The model wasn't malfunctioning. It was doing exactly what it was designed to do: predict the most likely next token in a sequence that looked like a loan approval conversation. The problem was that loan approval isn't a conversation. It's a rule-based decision with legal boundaries.

We implemented a PyReason layer — a neuro-symbolic framework that supports logical reasoning over knowledge graphs. The rules are explicit: IF applicant age is under 21 AND state is New York, THEN loan type cannot be Commercial. Before the LLM generates any response to a loan applicant, the context passes through the symbolic engine. If the proposed output violates a hard rule, the symbolic engine vetoes it. Period.

The result: 100% adherence to regulatory lending criteria, combined with personalized, empathetic communication to applicants. The Voice remains warm. The Brain remains inflexible. That's the point.

We don't build AI that's probably compliant. We build AI that is physically incapable of approving a non-compliant transaction, regardless of how persuasive the input.

"Won't Bigger Models Just Fix This?"

People ask me this constantly, and I understand why. The trajectory of LLM capability is genuinely impressive. Every new release handles more edge cases, scores higher on benchmarks, makes fewer obvious errors.

### Task set
(a) Write out the passage of the loan approval excerpt that begins with the words containing "The result: 100%" and ends with "That's the point.".
(b) Continue the loan approval excerpt, picking up right after its final sentence.
The entries come from a separate source, unrelated to the loan approval excerpt.

Collected data
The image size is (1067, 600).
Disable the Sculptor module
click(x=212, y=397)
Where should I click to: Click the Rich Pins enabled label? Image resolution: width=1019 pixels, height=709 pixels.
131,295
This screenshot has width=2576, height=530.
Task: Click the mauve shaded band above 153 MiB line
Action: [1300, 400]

### Answers by item
(a)
The result: 100% adherence to regulatory lending criteria, combined with personalized, empathetic communication to applicants. The Voice remains warm. The Brain remains inflexible. That's the point.

(b)
But here's what I keep coming back to: the improvement curve for deterministic tasks has a ceiling that's built into the architecture. A prediction engine, no matter how large, generates outputs probabilistically. Making it bigger makes the probability distribution tighter — but it never becomes a guarantee. And for the domains that matter most — a child's education, a patient's diagnosis, a borrower's legal rights — "probably correct" isn't a product category.

There's also a practical argument. Even if GPT-7 achieves 99.9% accuracy on arithmetic (which would be remarkable), that still means one error per thousand calculations. A bank processing ten thousand loan applications a day would generate ten incorrect calculations daily. Each one is a potential regulatory violation. Each one is a lawsuit waiting to happen. The symbolic layer doesn't reduce the error rate to 99.9%. It reduces it to zero for any operation routed through the solver.

The other objection I hear: "Isn't this just adding complexity?" Yes. It is. A neuro-symbolic system is harder to build than a wrapper. It requires understanding both paradigms — the statistical and the logical — and engineering the bridge between them. But the complexity lives in the architecture so it doesn't have to live in the failure mode. I'd rather build a complex system that works than a simple system that fails unpredictably.

The Bridge Between Two Kinds of Intelligence

I want to leave you with an image that's been stuck in my head since we started this work.

Think about how you actually think. When a friend asks you to recommend a restaurant, you use intuition — pattern matching on past experiences, vibes, associations. System 1. Fast and fluid. But when your accountant asks you to verify a tax calculation, you pull out a calculator. System 2. Slow and certain. You don't try to intuit whether the numbers add up. You check.

Every AI system deployed in the world today is operating on System 1 alone. It's as if we built a civilization of brilliant conversationalists who can't use calculators, and then put them in charge of the banks, the hospitals, and the schools.

The fix isn't to throw away the conversationalists. They're extraordinary at what they do. The fix is to hand them a calculator — and make sure they use it.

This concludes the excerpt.